Skipping tasks should not take 10s, however we've seen that if you end up using a default ansible.cfg instead of the one we generate. If you can provide what exactly was run and if there was an ansible.cfg in the current working directory, we can provide recommendations.
So to provide a bit of an update, I am currently looking into how the fact gather actually affects task execution. I have found with compute system, the network fact gathering alone can dramatically increase the overall fact size due to all the tap interfaces created with the instances. This also has a side effect of increasing overall ansible memory utilization which can directly impact the speed at which tasks can be executed. This is like an issue with ansible itself and we're investigating if there's anything we can do from an OSP standpoint to reduce the impact. Currently I believe we rely on some of the network and hardware facts as part of the deployment in that we may not be able to just turn them off. We might be able to reduce our reliance on them and improve things at a future time. In the mean time, if a customer wishes to write their own playbook and execute them against these hosts, it's recommended to disable fact gathering if possible or reduce the scope. You can specify "gather_subset = !virtual,!oahi,!facter,!network,all" in ansible.cfg to reduce the amount of information collected which should improve the overall execution time. I don't think this works with our deployment playbooks but I will be investigating this.

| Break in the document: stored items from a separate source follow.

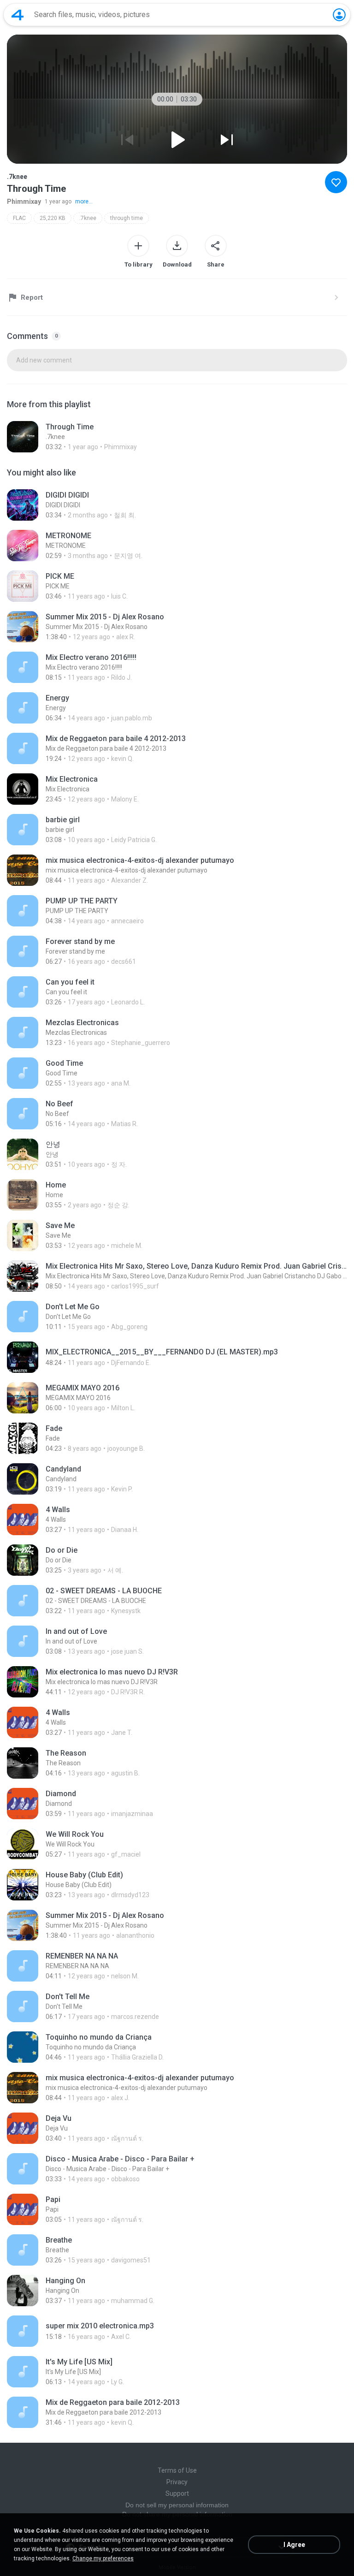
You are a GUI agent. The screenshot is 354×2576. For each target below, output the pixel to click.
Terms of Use (177, 2470)
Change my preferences (103, 2558)
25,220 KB (52, 218)
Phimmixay (24, 201)
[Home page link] (17, 14)
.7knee (87, 218)
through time (126, 218)
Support (177, 2493)
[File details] (177, 436)
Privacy (177, 2482)
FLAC (19, 218)
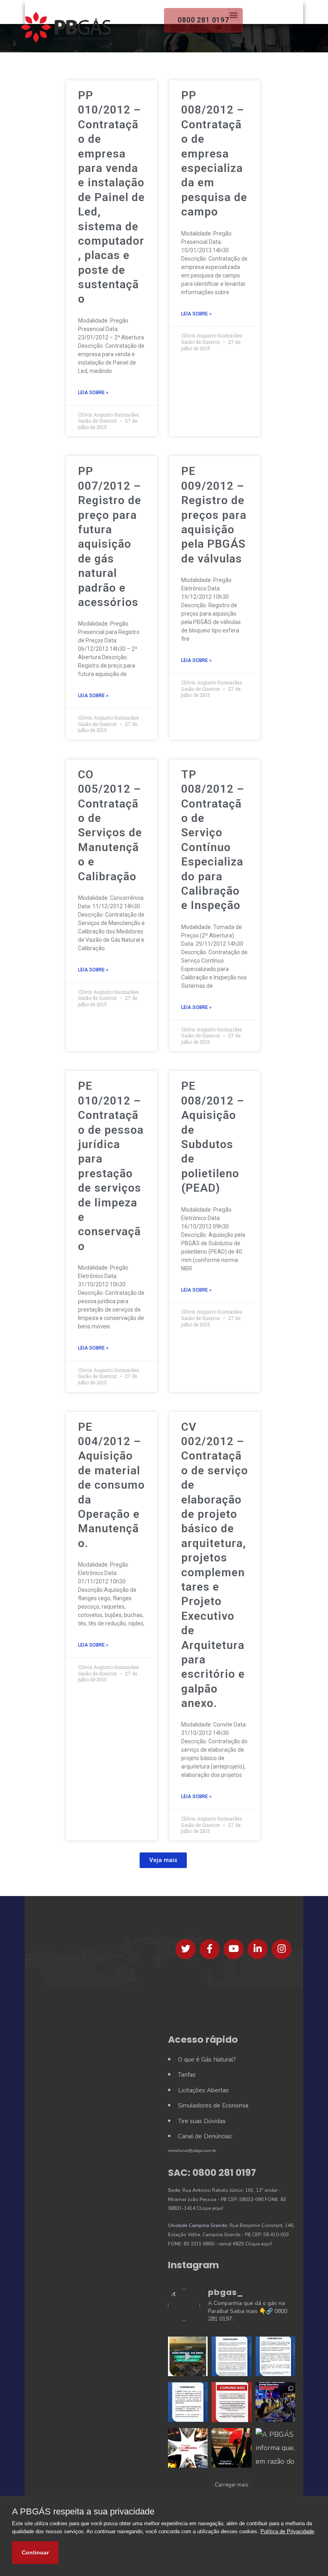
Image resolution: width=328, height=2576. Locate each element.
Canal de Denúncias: (205, 2136)
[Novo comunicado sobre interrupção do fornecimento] (275, 2356)
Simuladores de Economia (213, 2105)
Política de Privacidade (287, 2531)
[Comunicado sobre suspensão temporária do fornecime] (188, 2402)
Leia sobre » (93, 392)
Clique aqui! (209, 2208)
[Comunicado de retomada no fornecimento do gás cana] (231, 2356)
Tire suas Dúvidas (202, 2121)
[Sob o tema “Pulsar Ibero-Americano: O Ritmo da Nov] (275, 2402)
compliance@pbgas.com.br (192, 2150)
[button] (163, 1860)
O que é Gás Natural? (207, 2060)
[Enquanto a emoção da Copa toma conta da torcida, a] (231, 2448)
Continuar (35, 2552)
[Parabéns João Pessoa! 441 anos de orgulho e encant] (188, 2356)
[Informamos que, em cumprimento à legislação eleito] (231, 2402)
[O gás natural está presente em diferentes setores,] (188, 2448)
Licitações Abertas (203, 2090)
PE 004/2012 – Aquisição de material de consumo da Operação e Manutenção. (111, 1485)
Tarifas (187, 2075)
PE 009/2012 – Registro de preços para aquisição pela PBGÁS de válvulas (213, 515)
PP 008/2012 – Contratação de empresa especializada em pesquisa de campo (214, 153)
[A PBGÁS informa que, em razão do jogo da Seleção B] (275, 2448)
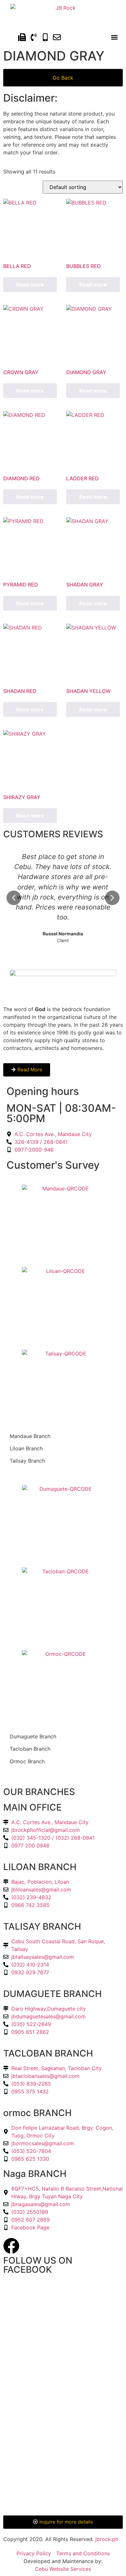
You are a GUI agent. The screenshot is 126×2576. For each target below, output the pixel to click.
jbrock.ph (106, 2539)
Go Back (63, 77)
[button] (114, 37)
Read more (30, 284)
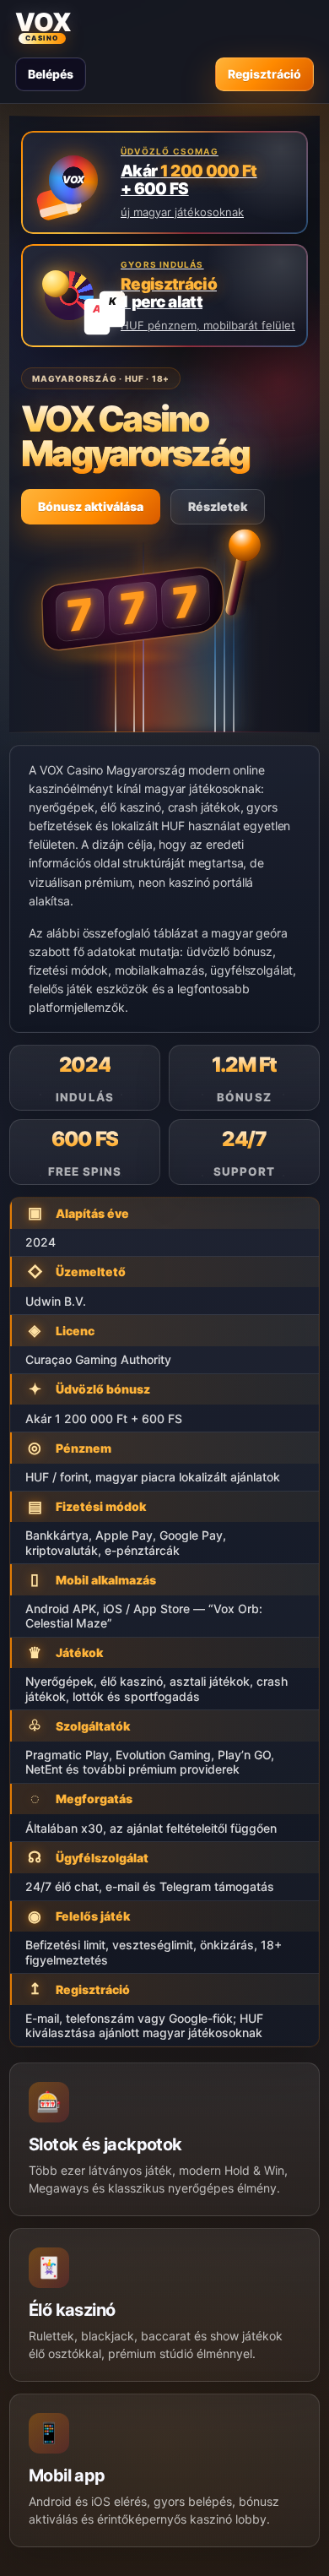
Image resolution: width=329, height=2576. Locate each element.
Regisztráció (264, 74)
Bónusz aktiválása (90, 506)
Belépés (50, 74)
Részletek (217, 506)
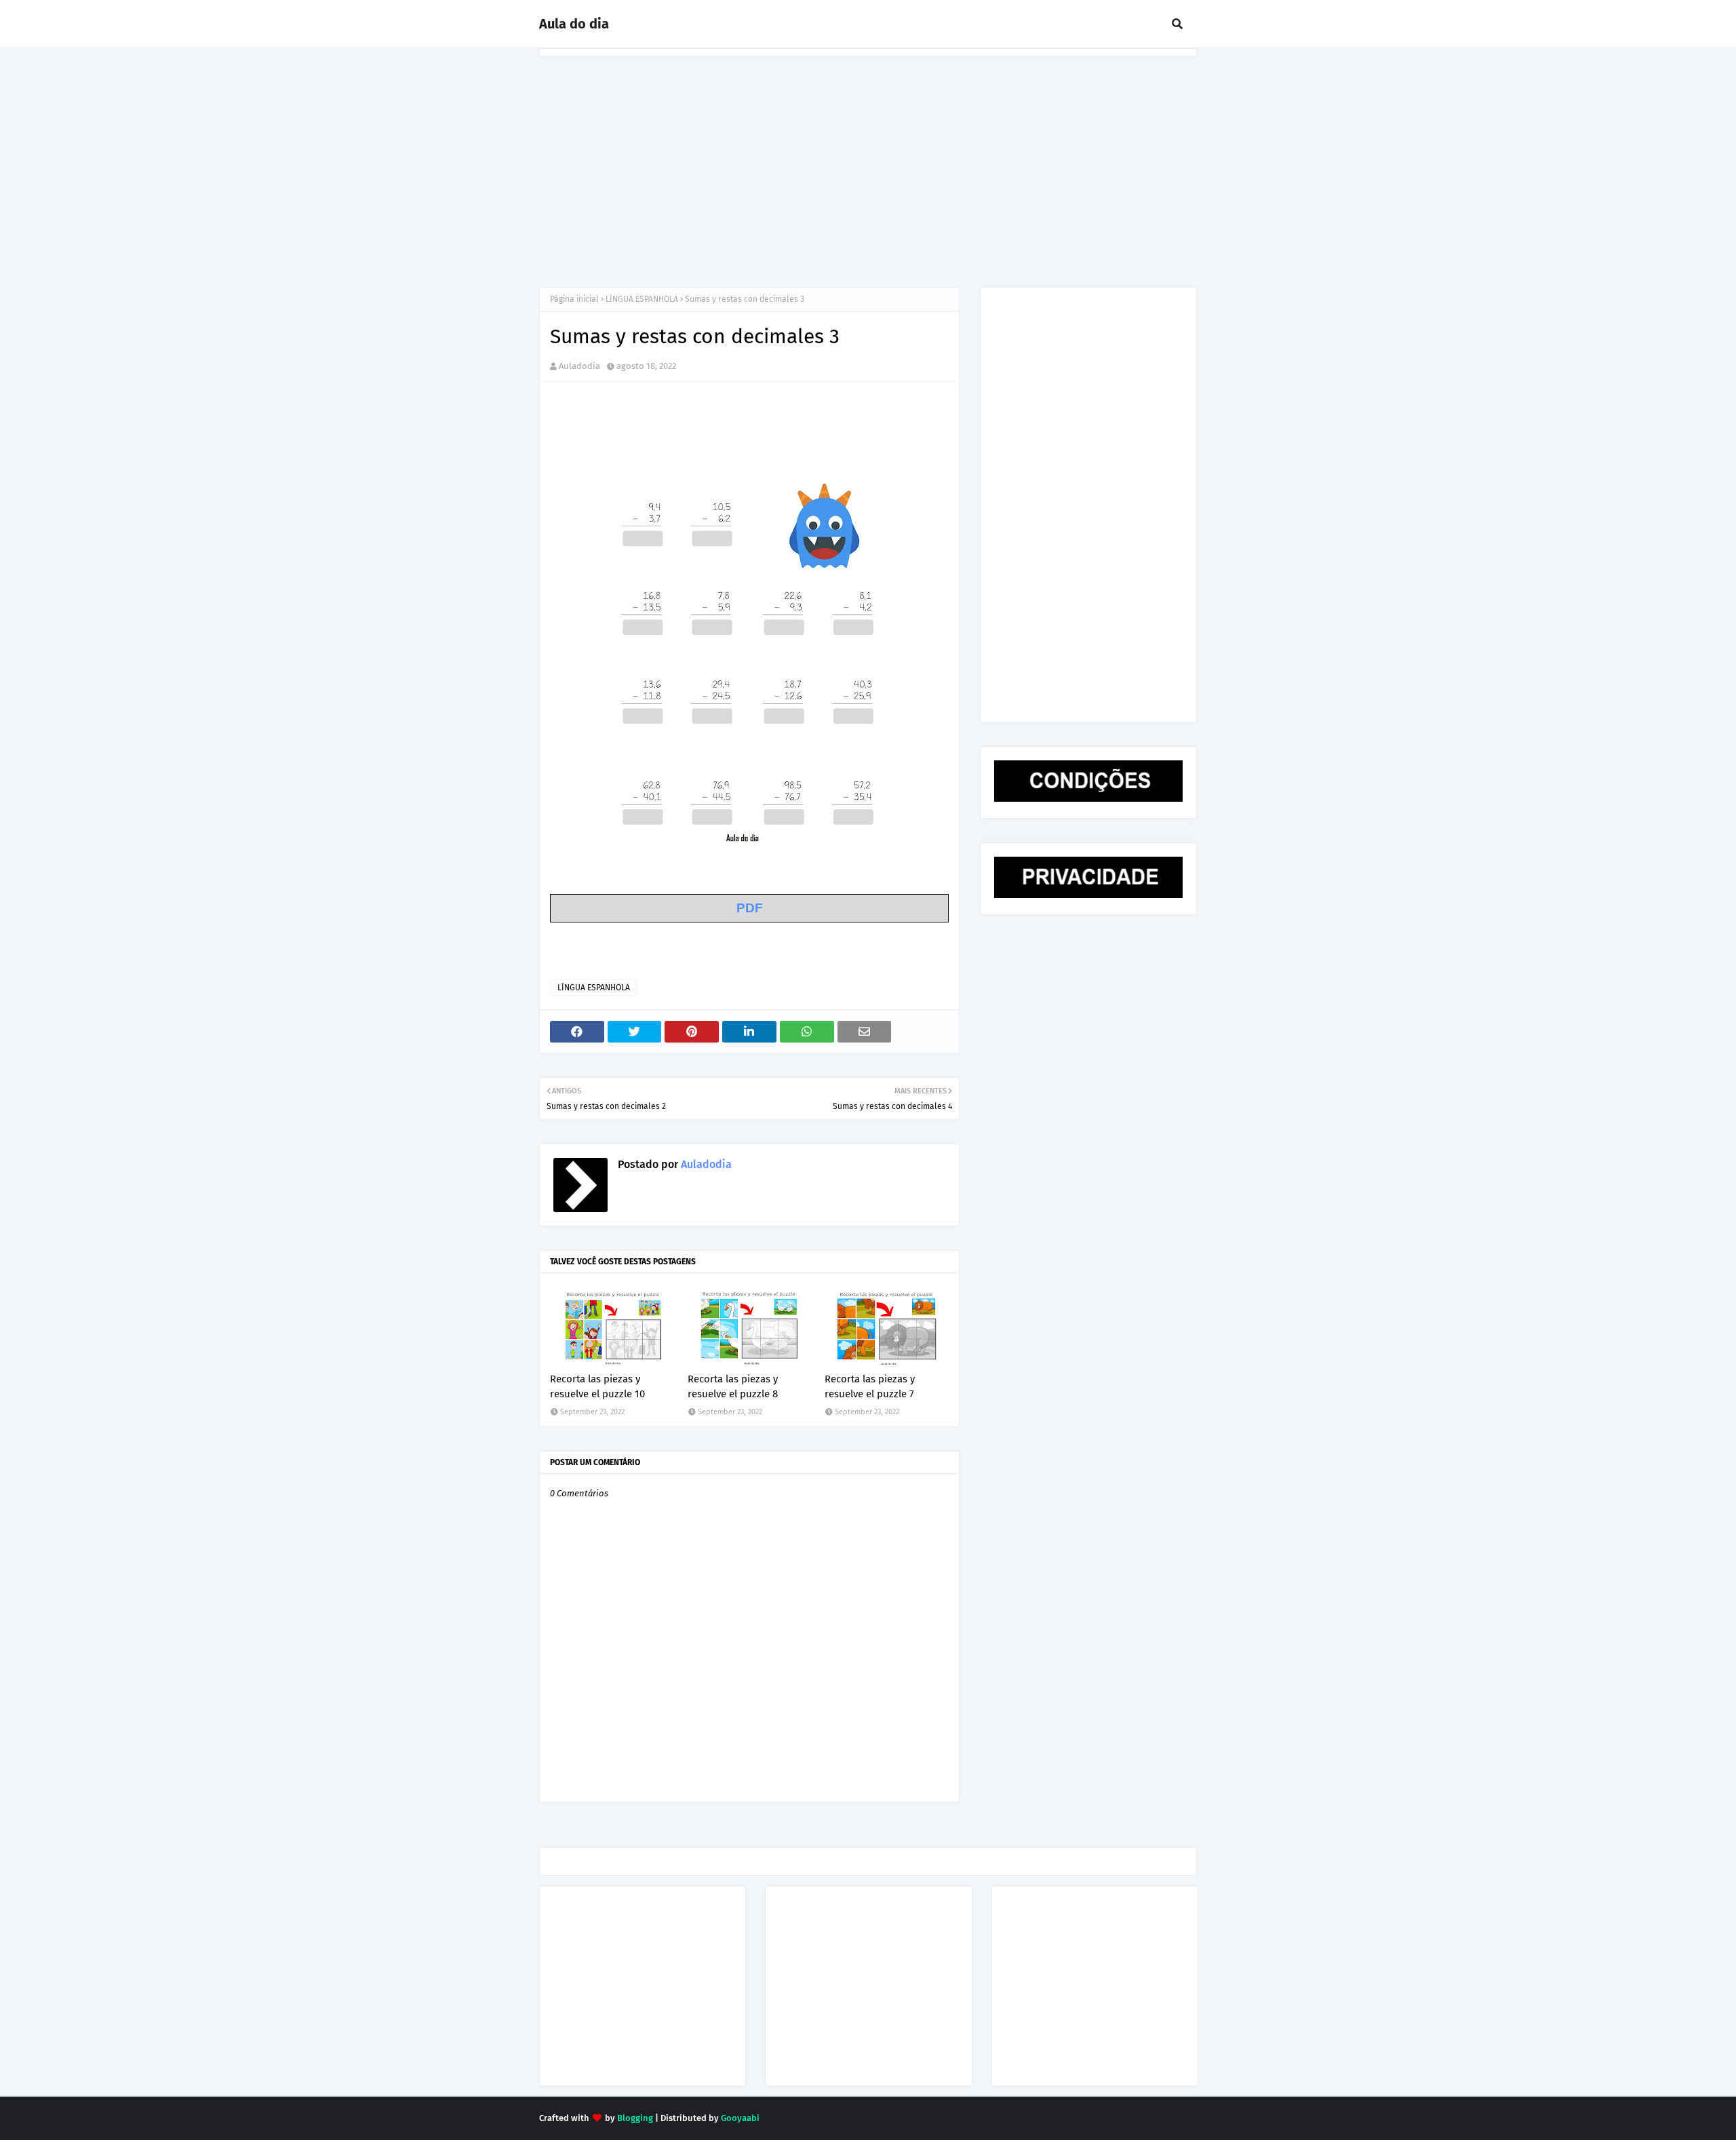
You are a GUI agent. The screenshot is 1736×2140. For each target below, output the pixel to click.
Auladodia (579, 366)
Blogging (635, 2118)
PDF (749, 908)
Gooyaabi (740, 2118)
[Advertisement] (868, 158)
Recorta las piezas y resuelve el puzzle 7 (870, 1387)
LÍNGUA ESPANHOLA (642, 299)
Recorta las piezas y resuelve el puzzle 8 (733, 1387)
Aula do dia (574, 24)
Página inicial (574, 299)
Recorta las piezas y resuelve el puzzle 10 (597, 1387)
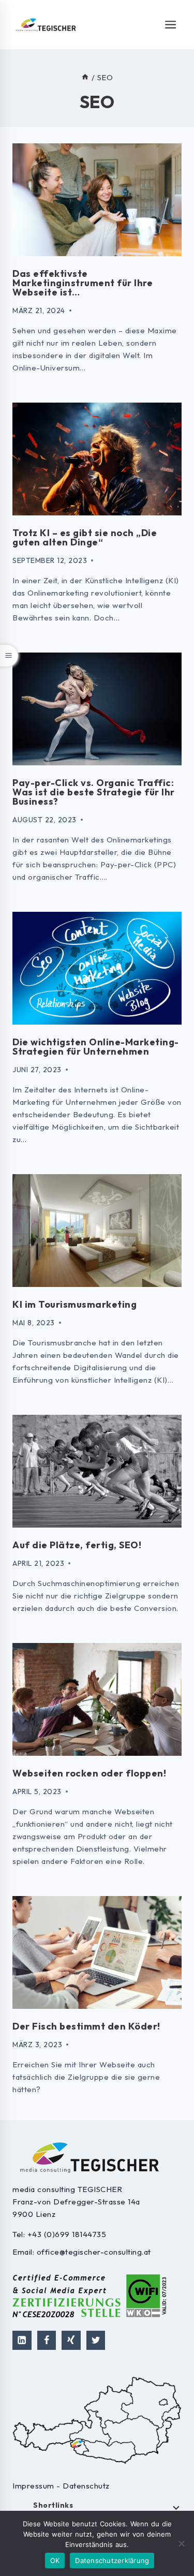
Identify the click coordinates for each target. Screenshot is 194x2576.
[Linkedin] (22, 2340)
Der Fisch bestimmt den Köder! (86, 2026)
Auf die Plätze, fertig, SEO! (76, 1545)
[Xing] (71, 2340)
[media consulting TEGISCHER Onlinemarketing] (46, 25)
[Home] (85, 77)
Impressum (34, 2486)
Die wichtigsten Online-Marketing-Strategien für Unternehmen (95, 1046)
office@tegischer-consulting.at (94, 2252)
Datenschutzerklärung (112, 2560)
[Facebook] (46, 2340)
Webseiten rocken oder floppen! (89, 1773)
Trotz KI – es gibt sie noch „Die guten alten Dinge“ (84, 537)
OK (55, 2560)
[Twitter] (96, 2340)
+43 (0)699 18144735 (67, 2234)
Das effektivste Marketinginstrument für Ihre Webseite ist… (82, 283)
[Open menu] (171, 24)
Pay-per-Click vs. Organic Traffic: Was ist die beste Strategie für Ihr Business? (93, 792)
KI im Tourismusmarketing (74, 1304)
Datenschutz (86, 2486)
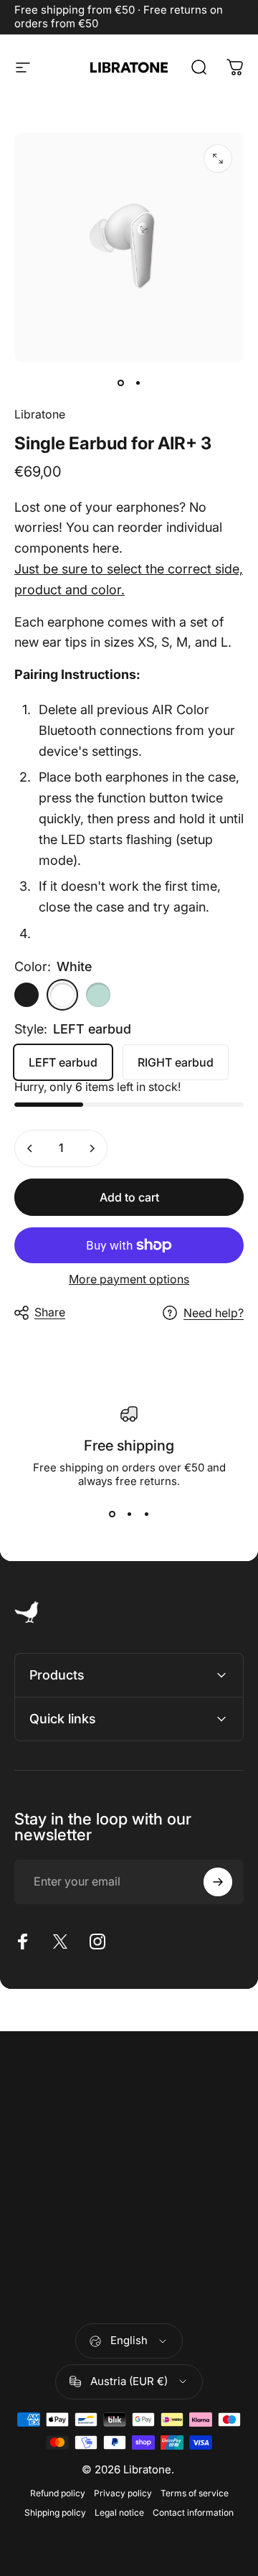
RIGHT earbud (176, 1062)
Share (49, 1312)
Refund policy (57, 2493)
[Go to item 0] (120, 382)
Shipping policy (55, 2512)
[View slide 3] (146, 1513)
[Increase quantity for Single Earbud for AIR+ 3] (92, 1148)
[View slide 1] (111, 1513)
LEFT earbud (63, 1062)
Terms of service (195, 2493)
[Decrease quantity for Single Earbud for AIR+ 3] (30, 1148)
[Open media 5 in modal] (218, 158)
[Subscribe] (218, 1882)
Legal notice (119, 2512)
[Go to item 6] (137, 382)
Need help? (213, 1313)
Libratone (39, 414)
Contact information (193, 2512)
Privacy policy (123, 2493)
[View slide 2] (129, 1513)
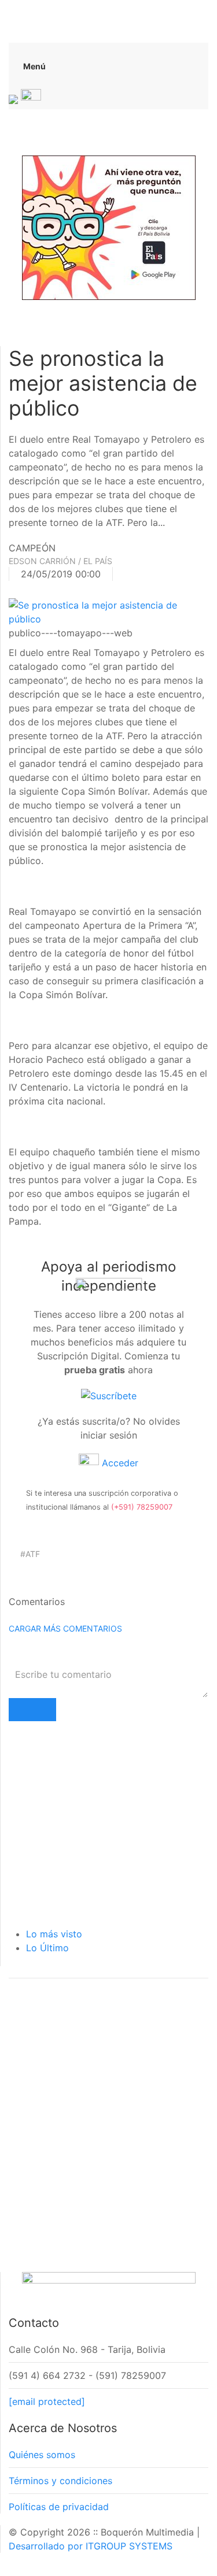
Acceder (118, 1463)
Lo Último (47, 1948)
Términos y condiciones (60, 2480)
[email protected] (47, 2401)
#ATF (30, 1554)
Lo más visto (54, 1934)
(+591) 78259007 (141, 1507)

I've filed an upstream ansible issue to try and figure out how we can improve it. It turns out you can reduce the impact by disabling the INJECT_FACTS_AS_VARS setting in ansible. https://docs.ansible.com/ansible/latest/reference_appendices/config.html#inject-facts-as-vars There is still a significant performance impact but it's greatly reduced in comparison to the existing impact. See https://github.com/ansible/ansible/issues/73654 for additional information. If a user is running ansible manually, please considering configuring this value to false (it's true by default).
Verified using this procedure: Created a 3compute 3control 1ceph deployment added interfaces to all three compute node using: for i in $(seq 1 380); do ip tuntap add name dummy_tun$i mode tun; done for i in $(seq 1 1274); do ip link add name dummy_br$i type bridge; done Reran the deployment With RHOS-16.1-RHEL-8-20210323.n.0 re-running deploy took 4635 seconds With RHOS-16.1-RHEL-8-20210415.n.0 re-running deploy took 1939 seconds Also did same procedure with a 1compute 1control 1ceph deployment With RHOS-16.1-RHEL-8-20210323.n.0 re-running deploy took 2398 seconds With RHOS-16.1-RHEL-8-20210415.n.0 re-running deploy took 1565 seconds When using a large number of interfaces a significant reduction in the re-deploy time is seen with the fix.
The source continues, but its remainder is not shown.